Thursday, September 14, 2006

thoughts on contentment

interestingly, this theme of contentment is very greatly connected to my recent thoughts on what it means that God is good, and i don't think it's an accident that these thoughts have presented themselves at the time they have. nor do i think it's an accident that i have been reading jeremiah burroughs. i have so much appreciated what he has to say about the subject that i cannot but think that, if only for a split second, God has used him to help me see right-side-up. they echo much of what we have heard douglas wilson teach us over our four years with him, and encourage a wise, heart-knowledge of it. here are a few of mr. burroughs thoughts that have captured mine:

A quiet, gracious frame of spirit is not opposed to a due sense of affliction. God gives His people leave to be sensible of what they suffer. Christ does not say, "Do not count as a cross what is a cross"; He says "Take up your cross daily."...So this inward quietness is not in opposition to a sense of afflictions, for, indeed, there would be no true contentment if you were not apprehensive and sensible of your afflictions.
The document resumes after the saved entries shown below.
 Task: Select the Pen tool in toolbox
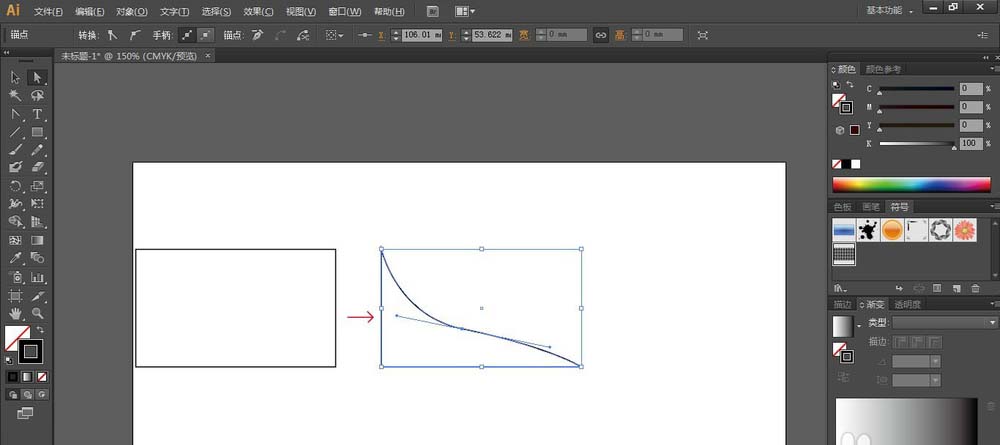tap(16, 114)
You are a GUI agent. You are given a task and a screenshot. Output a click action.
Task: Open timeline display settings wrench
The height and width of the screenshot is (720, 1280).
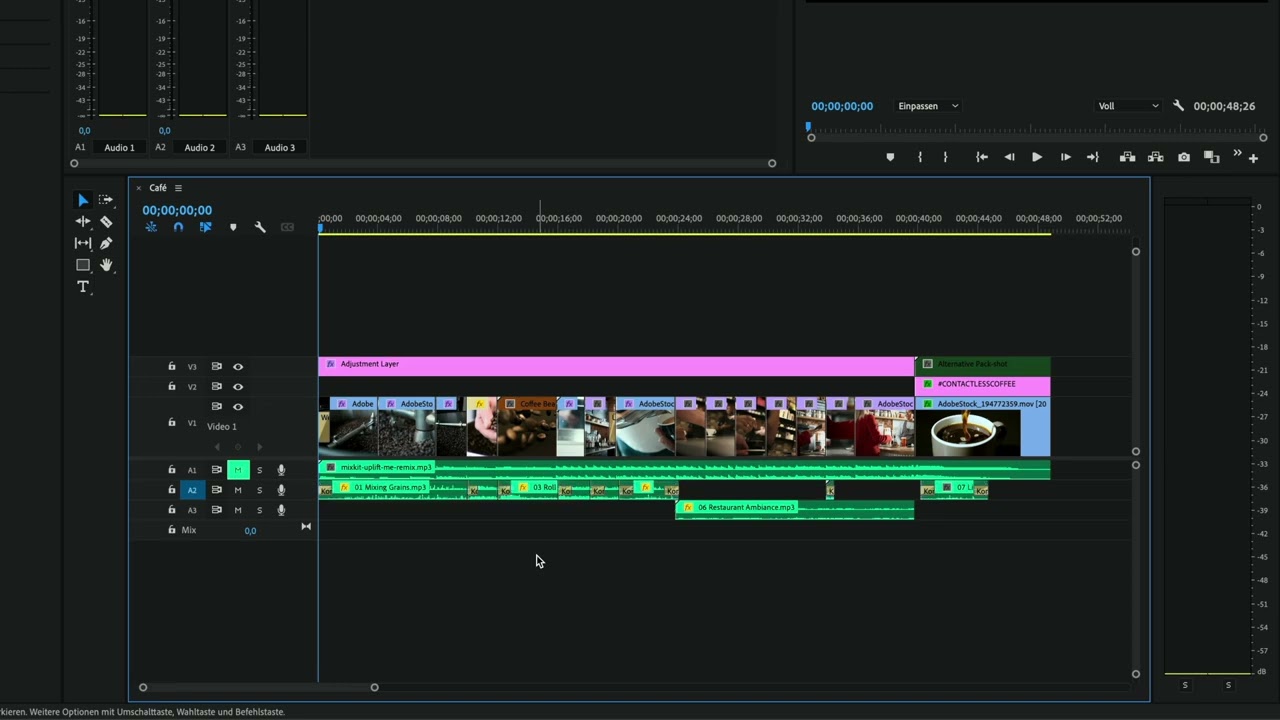point(260,227)
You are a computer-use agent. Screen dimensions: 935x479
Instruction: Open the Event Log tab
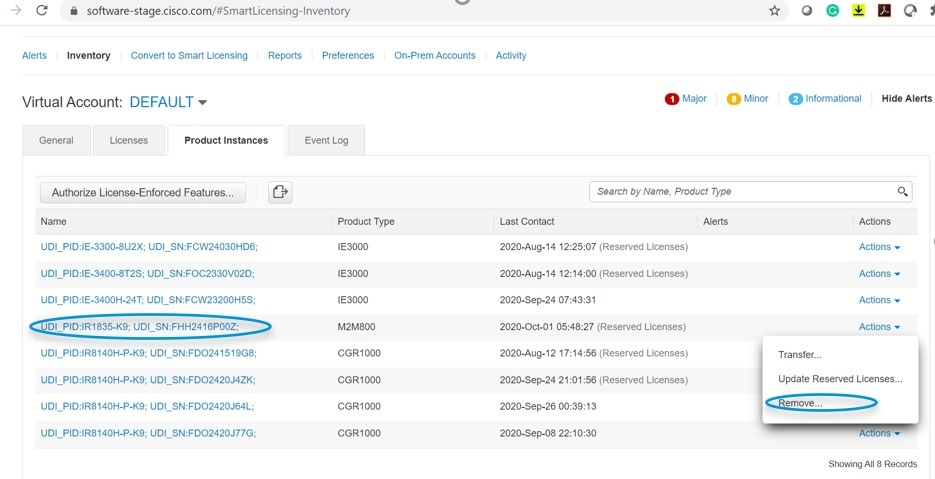tap(326, 141)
A quiet, gracious frame of spirit is not opposed to making in an orderly manner our moan and complaint to God, and to our friends. Though a Christian ought to be quiet under God's correcting hand, he may without any breach of Christian contentment complain to God. As one of the ancients says, "Though not with a tumultuous clamour and shrieking out in a confused passion, yet in a quiet, still, submissive way he may unbosom his heart to God. Likewise he may communicate his sad condition to his Christian friends, showing them how God has dealt with him, and how heavy the affliction is upon him, that they may speak a word in season to his weary soul.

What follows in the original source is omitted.